Dear Human Resource Managers (and other interested management):
How many times has an employee complained to you that he or she was not being paid fairly? Certainly, at least once and possibly more. What was your impression of the complaint? Did you immediately disagree? Did you understand what the employee was actually complaining about? Did you believe the complaint to be accurate? Did you have any idea what to do?
Despite the California Equal Pay Act being enacted in 1949, unequal pay in the workforce is not a myth but a reality. (Yes, it was 1949.) Unequal pay is a problem for employers and employees even after nearly 70 years of laws against it. A recent report found that as of 2013, female employees in California earned on average 84 cents on the dollar compared to male employees. Women of color fare even worse with African-American women earning 64 cents on the dollar and Latina women earning 44 cents on the dollar. California’s working women lose $33 billion per year as a result of the wage gap. These are troubling statistics that should cause concern among human resource managers.
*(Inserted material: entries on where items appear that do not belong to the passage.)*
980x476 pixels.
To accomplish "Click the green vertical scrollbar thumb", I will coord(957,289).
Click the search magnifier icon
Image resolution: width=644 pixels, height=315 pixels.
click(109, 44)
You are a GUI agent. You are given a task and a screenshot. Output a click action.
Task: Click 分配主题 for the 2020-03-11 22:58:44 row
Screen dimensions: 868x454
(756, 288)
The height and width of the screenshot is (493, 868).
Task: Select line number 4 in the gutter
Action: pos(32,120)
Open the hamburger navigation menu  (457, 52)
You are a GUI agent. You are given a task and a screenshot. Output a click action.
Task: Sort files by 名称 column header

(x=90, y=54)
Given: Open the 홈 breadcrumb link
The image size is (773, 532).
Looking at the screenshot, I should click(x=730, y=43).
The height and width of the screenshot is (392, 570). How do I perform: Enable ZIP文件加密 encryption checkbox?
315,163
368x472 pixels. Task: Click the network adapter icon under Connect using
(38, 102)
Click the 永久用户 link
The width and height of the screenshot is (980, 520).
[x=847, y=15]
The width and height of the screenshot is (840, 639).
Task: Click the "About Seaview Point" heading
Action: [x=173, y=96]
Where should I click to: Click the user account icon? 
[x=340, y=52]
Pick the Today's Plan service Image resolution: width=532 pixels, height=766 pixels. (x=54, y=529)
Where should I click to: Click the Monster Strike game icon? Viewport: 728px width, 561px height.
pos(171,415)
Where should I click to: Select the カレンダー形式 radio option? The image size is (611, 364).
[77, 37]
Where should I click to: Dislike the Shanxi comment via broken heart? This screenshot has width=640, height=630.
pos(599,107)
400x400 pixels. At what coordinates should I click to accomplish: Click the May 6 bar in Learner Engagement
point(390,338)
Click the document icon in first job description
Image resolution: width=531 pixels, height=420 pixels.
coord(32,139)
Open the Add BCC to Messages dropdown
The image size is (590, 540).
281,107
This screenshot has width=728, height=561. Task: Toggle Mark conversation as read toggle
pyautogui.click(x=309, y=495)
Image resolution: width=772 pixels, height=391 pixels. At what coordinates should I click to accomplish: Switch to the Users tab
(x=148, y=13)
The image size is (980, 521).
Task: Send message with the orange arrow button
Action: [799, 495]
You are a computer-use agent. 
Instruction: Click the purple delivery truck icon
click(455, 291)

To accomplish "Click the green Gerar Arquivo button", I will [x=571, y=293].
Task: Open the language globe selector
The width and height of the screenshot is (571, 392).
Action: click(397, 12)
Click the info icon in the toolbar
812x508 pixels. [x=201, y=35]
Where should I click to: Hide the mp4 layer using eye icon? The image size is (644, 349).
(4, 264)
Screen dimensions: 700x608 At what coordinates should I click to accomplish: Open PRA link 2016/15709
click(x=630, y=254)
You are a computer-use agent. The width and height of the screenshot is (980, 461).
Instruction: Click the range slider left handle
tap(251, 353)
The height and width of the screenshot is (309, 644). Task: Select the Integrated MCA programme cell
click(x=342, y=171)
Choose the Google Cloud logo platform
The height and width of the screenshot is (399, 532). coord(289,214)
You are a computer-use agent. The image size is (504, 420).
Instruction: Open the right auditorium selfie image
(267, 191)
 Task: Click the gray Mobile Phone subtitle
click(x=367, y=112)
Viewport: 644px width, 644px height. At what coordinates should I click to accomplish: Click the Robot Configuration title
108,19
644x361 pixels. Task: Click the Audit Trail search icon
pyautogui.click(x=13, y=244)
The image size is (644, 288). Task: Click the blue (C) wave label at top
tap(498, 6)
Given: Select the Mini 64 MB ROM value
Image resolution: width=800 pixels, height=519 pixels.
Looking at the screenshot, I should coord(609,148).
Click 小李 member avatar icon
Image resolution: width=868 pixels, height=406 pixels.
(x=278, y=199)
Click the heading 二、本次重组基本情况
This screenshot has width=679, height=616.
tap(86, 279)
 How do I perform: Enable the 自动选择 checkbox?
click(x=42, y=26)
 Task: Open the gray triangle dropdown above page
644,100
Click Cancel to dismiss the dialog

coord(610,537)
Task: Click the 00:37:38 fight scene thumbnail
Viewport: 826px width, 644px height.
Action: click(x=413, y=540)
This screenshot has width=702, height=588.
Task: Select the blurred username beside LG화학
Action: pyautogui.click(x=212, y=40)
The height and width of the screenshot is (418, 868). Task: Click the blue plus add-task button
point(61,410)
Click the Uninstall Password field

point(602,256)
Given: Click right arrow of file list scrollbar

While wage and hour class actions and challenges to arbitration clauses continue to dominate employment litigation, the next wave of lawsuits could be unequal pay claims. Prior to the January 1, 2016 amendments to the California Equal Pay Act [Gov. Code, sec. 1197.5], the most recently published California appellate court decision regarding unequal pay was in 2003. Notably, only four cases that directly concern unequal pay claims have been published in California since 1968, which suggests that unequal pay litigation has not been significantly pursued. Moreover, in just one of the four published cases was the employee successful in proving an unequal pay claim.
At this point, you may be asking why then should employers be concerned when these types of claims are far and few between? The reason for concern is that the amended Act makes it easier for an employee to assert the claim and much more difficult for the employer to defend it. The California Department of Industrial Relations describes the major changes to the law as:
- Requiring equal pay for employees who perform “substantially similar work when viewed as a composite of skill, effort, and responsibility.”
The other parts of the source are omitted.